Updated on August 5, 2015
25. ‘The Horla’ by Guy de Maupassant
The last thing I expected this book to remind me of was the Insane Clown Posse, and yet that’s exactly what happened when I read the line, “Can you see electricity? And yet it exists!”
Now, I’m no Juggalo but I have been known to listen to ‘Miracles‘ now and again, in which the Posse explain how the things we take for granted in the world – mountains, music, pelicans that don’t eat your mobile phone – are all miracles of creation. The line that ‘The Horla’ brought back to me was this little gem: “Fucking magnets, how do they work?” I love the idea that, just because you can’t explain something, it must be a miracle. But what takes place in this genuinely frightening novella does indeed defy explanation.
Several versions of the same story are packed into this short book: there’s an narrative account from the main character’s point of view, the same story in the form of a letter, and yet another account given by the man in the presence of doctors. The general framework remains the same though: a man starts to realise strange things going on around him and comes to attribute them to a mysterious invisible being he calls the ‘Horla’.
The first version is by far the scariest because we are not removed from the character in any way – we are right there with him as he starts to realise that somebody is drinking his water in the night, and as he gradually spirals into all out terror. His fear is palpable and, because I mainly read this in the dark on my own, the whole thing was truly creepy. In particular, the scene that really sent chills down my spine was the one in which the main character ‘sees’ the Horla in the mirror. He stands up and looks directly at the mirror, but he can’t see anybody because the Horla is standing in front of him, invisible, yet blocking his own reflection.

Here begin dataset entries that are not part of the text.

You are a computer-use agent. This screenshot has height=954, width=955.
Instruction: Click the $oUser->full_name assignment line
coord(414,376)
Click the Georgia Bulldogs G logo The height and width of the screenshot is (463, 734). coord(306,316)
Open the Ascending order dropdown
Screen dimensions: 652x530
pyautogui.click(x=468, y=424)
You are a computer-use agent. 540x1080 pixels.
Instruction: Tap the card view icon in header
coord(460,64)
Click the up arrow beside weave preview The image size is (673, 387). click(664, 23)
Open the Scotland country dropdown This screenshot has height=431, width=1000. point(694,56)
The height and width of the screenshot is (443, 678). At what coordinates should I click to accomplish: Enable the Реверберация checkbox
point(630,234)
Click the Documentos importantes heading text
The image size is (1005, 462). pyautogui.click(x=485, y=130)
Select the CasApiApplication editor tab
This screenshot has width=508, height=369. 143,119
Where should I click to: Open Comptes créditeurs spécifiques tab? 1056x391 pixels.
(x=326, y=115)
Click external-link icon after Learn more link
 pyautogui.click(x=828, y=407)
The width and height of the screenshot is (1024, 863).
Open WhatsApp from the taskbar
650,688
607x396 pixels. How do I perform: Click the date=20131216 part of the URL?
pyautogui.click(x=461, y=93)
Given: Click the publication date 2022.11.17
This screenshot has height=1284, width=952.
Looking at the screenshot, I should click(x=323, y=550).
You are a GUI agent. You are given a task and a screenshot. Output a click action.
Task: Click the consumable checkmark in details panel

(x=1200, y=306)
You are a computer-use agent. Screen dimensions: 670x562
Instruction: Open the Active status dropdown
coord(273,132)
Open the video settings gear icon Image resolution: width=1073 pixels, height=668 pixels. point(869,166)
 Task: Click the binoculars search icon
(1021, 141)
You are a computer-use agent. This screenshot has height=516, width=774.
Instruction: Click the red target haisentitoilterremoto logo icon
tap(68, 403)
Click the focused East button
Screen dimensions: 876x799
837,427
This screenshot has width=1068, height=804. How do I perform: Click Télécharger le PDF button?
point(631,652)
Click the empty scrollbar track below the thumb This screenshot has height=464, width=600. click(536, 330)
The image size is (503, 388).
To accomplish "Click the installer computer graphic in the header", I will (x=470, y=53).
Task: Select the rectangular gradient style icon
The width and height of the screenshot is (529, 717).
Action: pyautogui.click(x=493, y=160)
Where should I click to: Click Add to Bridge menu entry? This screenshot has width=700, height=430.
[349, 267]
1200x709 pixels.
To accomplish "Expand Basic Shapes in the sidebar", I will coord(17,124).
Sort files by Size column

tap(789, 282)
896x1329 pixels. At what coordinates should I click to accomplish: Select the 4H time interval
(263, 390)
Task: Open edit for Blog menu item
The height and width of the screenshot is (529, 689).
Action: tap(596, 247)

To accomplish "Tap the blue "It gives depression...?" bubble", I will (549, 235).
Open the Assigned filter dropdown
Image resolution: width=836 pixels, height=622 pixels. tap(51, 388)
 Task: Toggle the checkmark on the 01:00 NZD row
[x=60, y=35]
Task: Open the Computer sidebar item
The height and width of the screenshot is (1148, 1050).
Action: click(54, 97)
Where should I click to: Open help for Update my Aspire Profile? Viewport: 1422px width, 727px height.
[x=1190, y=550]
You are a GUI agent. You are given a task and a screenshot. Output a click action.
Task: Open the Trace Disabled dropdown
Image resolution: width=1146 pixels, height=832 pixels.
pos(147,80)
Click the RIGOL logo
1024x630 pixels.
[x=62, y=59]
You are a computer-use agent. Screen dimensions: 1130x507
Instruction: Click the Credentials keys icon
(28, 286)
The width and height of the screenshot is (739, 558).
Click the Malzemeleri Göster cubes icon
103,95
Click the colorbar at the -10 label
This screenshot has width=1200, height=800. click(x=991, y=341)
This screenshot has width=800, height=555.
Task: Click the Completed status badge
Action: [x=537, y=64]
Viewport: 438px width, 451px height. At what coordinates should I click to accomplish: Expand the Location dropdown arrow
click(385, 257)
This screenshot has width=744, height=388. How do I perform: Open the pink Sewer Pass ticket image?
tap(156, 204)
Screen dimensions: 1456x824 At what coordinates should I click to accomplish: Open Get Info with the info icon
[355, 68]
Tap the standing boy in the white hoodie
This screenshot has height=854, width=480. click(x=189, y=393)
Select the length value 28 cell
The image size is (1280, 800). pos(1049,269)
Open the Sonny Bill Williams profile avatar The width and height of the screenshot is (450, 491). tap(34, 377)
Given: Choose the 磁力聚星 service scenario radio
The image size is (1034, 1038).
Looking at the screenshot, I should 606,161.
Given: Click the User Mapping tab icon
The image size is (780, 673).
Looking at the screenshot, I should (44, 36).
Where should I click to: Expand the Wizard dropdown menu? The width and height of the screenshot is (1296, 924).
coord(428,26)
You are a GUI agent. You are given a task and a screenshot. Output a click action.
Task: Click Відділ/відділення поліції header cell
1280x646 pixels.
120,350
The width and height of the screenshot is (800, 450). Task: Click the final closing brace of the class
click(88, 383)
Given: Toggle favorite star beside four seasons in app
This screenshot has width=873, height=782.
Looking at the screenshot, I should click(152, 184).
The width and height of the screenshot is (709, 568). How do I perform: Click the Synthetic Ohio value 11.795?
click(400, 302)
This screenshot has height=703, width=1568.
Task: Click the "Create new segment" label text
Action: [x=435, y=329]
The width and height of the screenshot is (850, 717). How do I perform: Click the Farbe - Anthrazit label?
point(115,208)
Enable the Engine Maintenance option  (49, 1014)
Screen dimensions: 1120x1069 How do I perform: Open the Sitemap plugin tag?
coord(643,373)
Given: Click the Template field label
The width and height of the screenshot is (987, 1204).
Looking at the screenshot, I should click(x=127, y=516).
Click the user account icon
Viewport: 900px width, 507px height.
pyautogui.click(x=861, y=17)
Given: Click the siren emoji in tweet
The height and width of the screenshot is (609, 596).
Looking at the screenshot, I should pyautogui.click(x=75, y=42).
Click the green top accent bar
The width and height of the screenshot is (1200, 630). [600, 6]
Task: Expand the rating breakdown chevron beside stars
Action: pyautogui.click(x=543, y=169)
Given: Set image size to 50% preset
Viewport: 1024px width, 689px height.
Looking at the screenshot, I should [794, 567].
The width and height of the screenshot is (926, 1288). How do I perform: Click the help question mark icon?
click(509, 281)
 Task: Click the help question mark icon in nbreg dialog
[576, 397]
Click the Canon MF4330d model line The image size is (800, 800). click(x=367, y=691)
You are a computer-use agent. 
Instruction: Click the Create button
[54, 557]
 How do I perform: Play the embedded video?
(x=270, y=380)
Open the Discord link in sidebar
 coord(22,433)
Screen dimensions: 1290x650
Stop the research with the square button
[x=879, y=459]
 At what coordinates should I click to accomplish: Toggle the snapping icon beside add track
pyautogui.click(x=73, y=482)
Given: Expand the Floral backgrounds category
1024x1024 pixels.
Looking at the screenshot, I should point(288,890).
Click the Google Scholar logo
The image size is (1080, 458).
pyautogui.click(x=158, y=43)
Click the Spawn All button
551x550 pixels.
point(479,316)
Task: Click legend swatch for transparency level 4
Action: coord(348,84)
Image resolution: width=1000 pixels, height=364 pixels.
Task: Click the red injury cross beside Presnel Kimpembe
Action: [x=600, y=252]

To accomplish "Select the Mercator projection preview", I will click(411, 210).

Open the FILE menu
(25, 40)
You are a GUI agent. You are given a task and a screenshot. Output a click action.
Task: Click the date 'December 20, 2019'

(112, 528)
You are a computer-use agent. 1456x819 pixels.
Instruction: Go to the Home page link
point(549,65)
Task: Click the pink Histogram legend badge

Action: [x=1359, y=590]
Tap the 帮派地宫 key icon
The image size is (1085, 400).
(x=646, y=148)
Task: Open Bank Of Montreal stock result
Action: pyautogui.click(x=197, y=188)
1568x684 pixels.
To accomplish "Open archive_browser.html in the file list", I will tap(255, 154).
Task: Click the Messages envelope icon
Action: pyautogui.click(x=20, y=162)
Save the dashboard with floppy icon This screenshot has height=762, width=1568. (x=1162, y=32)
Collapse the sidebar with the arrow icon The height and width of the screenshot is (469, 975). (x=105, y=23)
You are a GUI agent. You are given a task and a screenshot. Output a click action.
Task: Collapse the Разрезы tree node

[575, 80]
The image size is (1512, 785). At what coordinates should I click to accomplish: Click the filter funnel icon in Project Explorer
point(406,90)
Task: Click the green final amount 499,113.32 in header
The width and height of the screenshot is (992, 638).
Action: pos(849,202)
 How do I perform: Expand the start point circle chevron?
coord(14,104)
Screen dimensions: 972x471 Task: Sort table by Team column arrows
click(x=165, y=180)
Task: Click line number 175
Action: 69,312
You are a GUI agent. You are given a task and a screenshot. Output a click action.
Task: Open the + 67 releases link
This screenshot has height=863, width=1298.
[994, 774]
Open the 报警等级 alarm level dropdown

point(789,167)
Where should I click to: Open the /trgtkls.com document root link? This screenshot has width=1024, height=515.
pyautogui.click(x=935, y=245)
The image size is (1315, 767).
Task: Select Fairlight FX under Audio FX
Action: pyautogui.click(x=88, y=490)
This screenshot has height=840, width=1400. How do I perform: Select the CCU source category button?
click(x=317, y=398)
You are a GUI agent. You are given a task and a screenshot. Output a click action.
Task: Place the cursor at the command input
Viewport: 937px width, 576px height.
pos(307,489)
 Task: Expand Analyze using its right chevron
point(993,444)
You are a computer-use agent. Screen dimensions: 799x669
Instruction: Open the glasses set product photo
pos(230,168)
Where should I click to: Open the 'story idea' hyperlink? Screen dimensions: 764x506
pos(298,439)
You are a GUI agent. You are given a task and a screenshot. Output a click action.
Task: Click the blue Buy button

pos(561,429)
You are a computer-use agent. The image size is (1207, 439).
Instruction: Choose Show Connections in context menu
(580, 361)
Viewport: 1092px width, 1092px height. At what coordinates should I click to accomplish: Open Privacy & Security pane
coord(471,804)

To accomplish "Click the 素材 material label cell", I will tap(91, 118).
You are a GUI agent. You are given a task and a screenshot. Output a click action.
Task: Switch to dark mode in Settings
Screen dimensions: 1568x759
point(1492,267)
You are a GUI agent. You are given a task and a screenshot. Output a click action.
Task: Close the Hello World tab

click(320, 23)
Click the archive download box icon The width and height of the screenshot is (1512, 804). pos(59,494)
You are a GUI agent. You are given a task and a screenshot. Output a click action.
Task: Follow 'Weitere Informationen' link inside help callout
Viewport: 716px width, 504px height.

The main character’s explanations don’t always stand up to scrutiny, though. He begins to doubt his own senses because of the things he is seeing (or, more pertinently, isn’t seeing), but this only serves to send him deeper into fear and incomprehension. Of course, the idea that anybody might argue electricity doesn’t exist just because you can’t see it, is quite ridiculous.
Overall the story has a well constructed, sinister atmosphere, but the occasional moments of philosophical silliness do let it down.
“Solitude is indeed dangerous for a working intelligence … when we are alone for a long time, we people the void with phantoms.”
Another one from Melville House and another first for me.